**Task objective**. Count the lines in the rows below that contain the string "screenshot", treating uppercase and lowercase as different. Give only the number.

**Provided material**.
[BEGIN]
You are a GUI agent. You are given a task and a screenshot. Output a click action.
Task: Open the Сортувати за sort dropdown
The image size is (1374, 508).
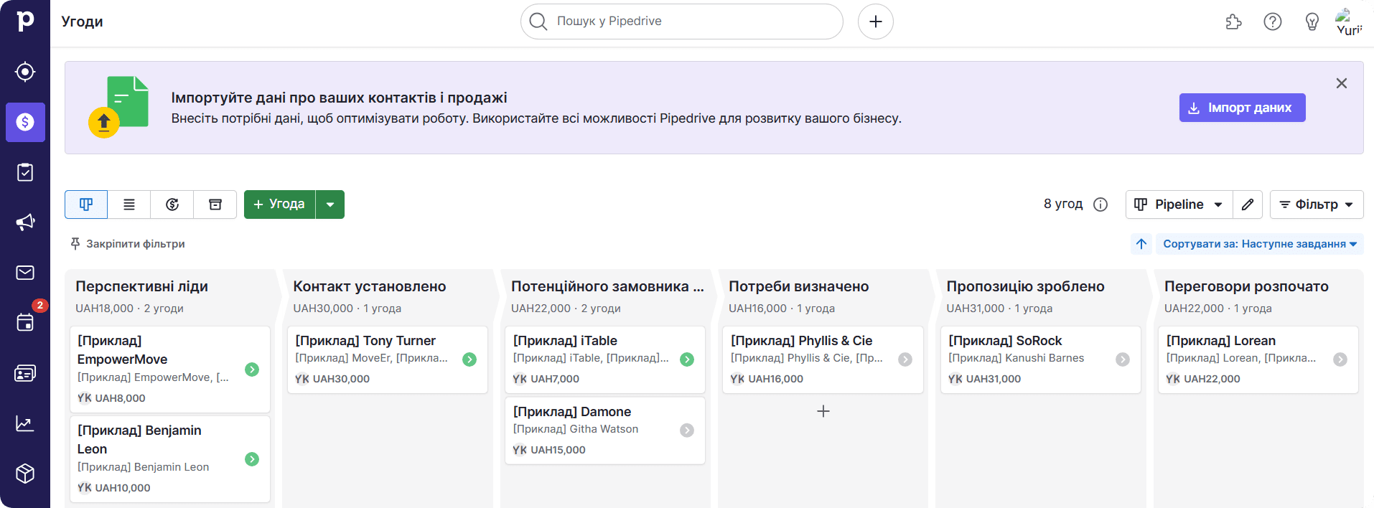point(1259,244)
[END]
[BEGIN]
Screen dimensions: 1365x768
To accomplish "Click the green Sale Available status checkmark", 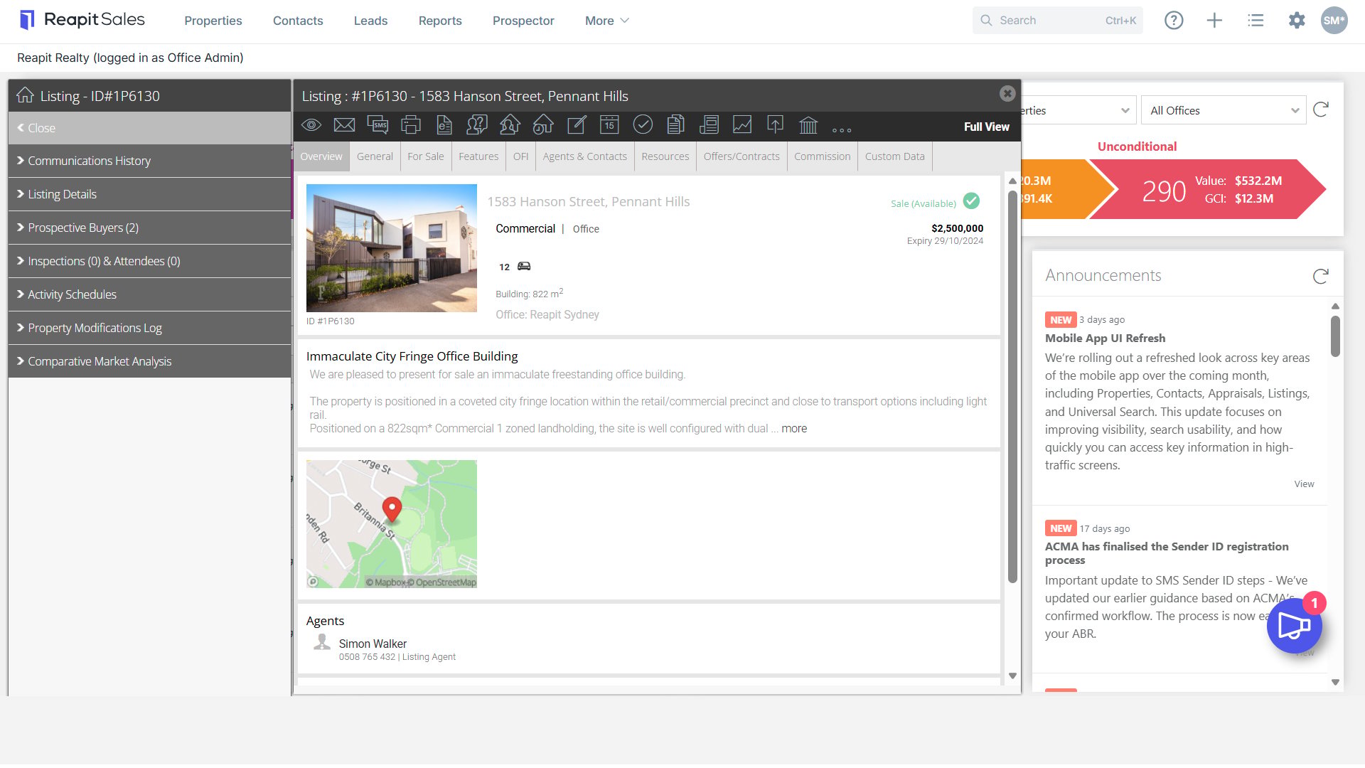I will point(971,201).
[END]
[BEGIN]
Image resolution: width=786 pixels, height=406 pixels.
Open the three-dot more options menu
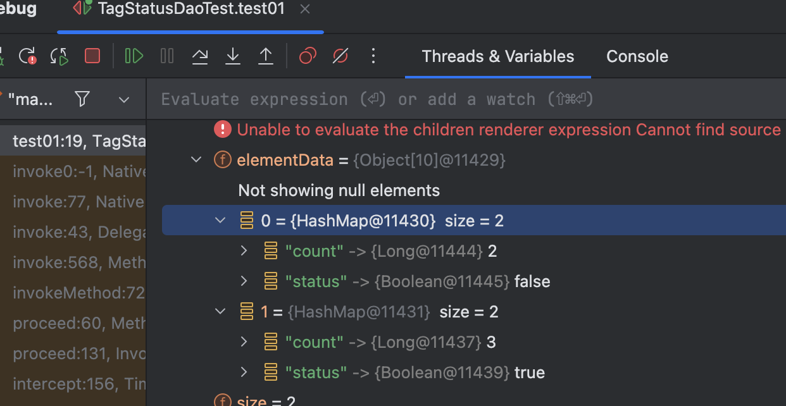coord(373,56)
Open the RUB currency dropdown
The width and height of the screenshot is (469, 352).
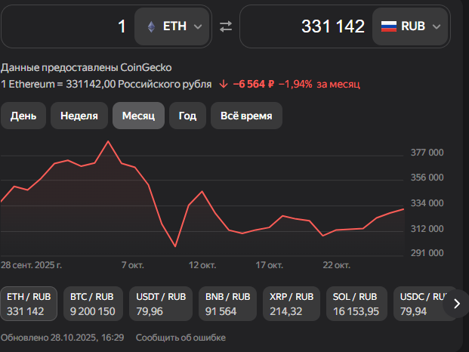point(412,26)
[END]
**Result**. 2